Tecnova is a consulting firm specialising in cross-border market entry strategy for multinationals planning to enter the Indian market. In its report on the country’s M&A scene, it has noted that India ranks 20 in terms of global outward foreign direct investment (FDI), with M&As forming almost 50 per cent of the FDI in recent years.
M&As are likely to see an increase of 100 per cent in the next 3 to 4 years, according to the survey. The top destinations for outward M&As for Indian companies appear to be the US, the UK, Germany and Australia. The key sectors of Indian outward investments appear to be professional services, telecommunications, pharmaceutical and electronics.
As for the inward versus outward bound M&As, the survey noted that traditionally, the value of inward M&As has been higher than outward M&As. However, in 2009 and 2010, the trend changed when the combined outward investment value was 100 per cent higher in terms of total announced deals in the public domain.
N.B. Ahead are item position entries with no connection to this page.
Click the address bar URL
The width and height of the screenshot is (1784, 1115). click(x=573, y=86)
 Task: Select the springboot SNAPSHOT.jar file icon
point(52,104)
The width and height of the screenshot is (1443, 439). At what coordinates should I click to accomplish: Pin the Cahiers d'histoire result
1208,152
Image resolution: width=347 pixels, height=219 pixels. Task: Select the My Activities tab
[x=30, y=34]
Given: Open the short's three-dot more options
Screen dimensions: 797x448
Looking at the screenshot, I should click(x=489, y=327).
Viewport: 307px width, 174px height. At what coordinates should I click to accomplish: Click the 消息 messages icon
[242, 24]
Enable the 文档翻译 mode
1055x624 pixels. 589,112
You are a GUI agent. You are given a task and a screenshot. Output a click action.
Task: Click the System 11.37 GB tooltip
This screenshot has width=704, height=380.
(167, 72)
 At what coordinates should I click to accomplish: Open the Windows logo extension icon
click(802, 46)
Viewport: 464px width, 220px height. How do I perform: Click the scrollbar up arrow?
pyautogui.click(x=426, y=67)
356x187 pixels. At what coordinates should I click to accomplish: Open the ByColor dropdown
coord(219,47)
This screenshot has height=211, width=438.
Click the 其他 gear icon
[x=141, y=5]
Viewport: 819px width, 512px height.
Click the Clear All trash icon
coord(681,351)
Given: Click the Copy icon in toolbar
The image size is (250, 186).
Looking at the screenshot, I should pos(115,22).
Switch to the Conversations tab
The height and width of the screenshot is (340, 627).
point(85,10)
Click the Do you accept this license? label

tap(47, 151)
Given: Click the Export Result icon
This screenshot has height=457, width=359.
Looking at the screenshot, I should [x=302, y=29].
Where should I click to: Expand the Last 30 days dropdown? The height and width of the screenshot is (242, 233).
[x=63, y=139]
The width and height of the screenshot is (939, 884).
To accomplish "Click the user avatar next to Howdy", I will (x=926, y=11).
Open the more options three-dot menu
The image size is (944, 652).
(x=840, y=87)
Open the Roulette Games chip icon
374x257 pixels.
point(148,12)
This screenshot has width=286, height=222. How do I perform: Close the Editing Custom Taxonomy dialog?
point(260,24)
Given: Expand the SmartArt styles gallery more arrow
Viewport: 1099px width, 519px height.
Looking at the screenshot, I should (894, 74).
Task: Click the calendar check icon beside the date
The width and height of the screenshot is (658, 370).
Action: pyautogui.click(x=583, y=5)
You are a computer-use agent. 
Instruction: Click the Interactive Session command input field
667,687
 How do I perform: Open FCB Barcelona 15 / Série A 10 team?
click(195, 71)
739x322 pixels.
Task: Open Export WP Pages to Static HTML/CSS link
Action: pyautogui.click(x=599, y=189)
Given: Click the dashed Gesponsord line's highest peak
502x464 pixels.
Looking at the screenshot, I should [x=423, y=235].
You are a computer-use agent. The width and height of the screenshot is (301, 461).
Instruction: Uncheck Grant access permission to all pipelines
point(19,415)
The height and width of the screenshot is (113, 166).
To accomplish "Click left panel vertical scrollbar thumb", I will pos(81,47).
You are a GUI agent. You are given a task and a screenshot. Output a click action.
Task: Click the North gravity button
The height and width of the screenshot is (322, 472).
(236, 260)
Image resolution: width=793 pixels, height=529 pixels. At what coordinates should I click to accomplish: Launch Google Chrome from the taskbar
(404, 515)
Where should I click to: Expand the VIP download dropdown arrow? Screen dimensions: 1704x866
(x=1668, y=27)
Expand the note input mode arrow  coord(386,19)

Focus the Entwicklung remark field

The survey finds that the favoured fund-sourcing method is equity (at 20 per cent), followed by debt (at 5 per cent)· The principle focus of the evaluation process, for most companies, was EBITDA (46 per cent), followed by cash-flow (16 per cent) and revenue (15 per cent); the least emphasis was on gearing ratios (4 per cent). Gross margin, net assets and PAT were given equal importance at 7 per cent.
The most difficult phase of an M&A operation, according to the companies who took the survey, included structuring and negotiation (93 per cent), obtaining financials (87 per cent) and post-merger integration (86 per cent).
The easiest was to identify buyers/targets (46 per cent).